Posted by Dante on Programmers See other posts from Programmers or by Dante
Published on 2013-05-24T22:11:11Z Indexed on 2013/06/24 16:37 UTC
Read the original article Hit count: 253

Filed under:
|

Should classes, that modify the state of the parent class, but not itself, be unit tested separately? And by separately, I mean putting the test in the corresponding unit test class, that tests that specific class.

I'm developing a library based on chained methods, that return a new instance of a new type in most cases, where a chained method is called. The returned instances only modify the root parent state, but not itself.

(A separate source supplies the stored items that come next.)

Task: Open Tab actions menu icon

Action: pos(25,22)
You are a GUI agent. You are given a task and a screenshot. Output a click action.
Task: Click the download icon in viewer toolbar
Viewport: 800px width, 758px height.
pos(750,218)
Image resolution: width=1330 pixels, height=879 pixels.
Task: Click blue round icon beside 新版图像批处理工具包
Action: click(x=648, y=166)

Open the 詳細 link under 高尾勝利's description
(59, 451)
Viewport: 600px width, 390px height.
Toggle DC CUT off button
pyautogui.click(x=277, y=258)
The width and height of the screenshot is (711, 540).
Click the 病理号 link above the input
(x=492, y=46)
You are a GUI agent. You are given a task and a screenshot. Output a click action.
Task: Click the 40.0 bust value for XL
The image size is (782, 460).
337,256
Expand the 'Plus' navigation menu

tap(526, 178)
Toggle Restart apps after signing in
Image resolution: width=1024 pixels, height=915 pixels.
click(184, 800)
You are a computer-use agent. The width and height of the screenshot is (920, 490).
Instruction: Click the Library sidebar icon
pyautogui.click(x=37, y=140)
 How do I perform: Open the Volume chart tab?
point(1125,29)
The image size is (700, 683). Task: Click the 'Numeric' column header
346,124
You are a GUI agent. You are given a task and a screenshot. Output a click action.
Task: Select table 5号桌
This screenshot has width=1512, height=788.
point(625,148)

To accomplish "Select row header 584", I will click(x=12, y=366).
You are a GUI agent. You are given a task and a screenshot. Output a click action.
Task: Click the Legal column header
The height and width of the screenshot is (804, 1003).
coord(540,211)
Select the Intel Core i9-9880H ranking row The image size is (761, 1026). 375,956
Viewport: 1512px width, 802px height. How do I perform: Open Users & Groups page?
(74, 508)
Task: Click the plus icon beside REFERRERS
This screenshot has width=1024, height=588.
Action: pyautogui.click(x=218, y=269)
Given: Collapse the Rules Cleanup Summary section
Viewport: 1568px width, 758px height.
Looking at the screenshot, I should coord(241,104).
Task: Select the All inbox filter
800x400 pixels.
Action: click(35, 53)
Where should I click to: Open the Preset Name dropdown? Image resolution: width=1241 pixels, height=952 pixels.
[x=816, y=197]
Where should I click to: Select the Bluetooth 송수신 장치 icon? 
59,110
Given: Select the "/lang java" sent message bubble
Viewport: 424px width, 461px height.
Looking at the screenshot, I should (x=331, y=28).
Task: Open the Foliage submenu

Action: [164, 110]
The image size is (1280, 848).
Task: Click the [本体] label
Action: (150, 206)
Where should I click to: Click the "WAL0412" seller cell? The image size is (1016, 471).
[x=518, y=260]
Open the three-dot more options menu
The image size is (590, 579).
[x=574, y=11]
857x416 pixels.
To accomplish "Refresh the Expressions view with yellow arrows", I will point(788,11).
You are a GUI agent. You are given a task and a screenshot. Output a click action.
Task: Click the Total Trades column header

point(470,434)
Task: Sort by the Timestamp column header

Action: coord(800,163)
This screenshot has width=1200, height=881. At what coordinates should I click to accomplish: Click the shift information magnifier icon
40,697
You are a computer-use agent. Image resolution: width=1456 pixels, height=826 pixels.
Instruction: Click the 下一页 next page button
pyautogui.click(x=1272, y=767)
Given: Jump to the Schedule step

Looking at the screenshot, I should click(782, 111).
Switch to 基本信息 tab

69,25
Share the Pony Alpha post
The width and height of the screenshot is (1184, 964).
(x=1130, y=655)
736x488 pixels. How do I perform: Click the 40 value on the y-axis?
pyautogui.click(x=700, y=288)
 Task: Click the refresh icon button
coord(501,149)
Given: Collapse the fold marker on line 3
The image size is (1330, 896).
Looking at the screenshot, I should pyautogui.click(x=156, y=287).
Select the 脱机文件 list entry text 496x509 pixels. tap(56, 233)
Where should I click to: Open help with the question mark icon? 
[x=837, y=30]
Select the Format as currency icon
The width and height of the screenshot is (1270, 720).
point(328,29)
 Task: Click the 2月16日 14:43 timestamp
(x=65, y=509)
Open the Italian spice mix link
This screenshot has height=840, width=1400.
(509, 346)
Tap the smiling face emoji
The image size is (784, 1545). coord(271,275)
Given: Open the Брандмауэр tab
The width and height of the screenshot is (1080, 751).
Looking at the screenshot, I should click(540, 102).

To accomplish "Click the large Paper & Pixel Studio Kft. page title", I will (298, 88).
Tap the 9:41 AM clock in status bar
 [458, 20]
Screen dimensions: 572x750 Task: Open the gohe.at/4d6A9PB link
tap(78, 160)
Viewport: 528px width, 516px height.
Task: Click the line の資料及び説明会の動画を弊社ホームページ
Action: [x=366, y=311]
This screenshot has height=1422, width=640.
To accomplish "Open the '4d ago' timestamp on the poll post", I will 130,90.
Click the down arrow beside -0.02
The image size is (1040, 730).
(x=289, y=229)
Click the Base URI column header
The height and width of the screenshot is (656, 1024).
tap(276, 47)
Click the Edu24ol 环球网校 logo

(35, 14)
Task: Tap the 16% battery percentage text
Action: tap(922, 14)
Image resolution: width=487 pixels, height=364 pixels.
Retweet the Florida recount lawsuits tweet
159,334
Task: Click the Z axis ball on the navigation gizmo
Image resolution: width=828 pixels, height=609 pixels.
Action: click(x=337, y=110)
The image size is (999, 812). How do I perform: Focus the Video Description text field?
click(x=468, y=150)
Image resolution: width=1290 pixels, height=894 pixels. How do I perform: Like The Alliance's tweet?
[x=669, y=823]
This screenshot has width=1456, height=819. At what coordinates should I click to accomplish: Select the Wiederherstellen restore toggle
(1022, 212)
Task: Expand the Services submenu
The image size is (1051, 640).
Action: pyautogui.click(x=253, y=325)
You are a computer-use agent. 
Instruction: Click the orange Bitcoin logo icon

Overly simplified example, to get the point across:

    public class BoxedRabbits
    {
        private readonly Box _box;
        public BoxedRabbits(Box box)
        {
            _box = box;
        }

        public void SetCount(int count)
        {
            _box.Items += count;
        }
    }

    public class Box
    {
        public int Items { get; set; }
        public BoxedRabbits AddRabbits()
        {
            return new BoxedRabbits(this);
        }
    }

var box = new Box();
box.AddRabbits().SetCount(14);

Say, if I write a unit test under the Box class unit tests:

box.AddRabbits().SetCount(14)

I could effectively say, that I've already tested the BoxedRabbits class as well. Is this the wrong way of approaching this, even though it's far simpler to first write a test for the above call, then to first write a unit test for the BoxedRabbits separately?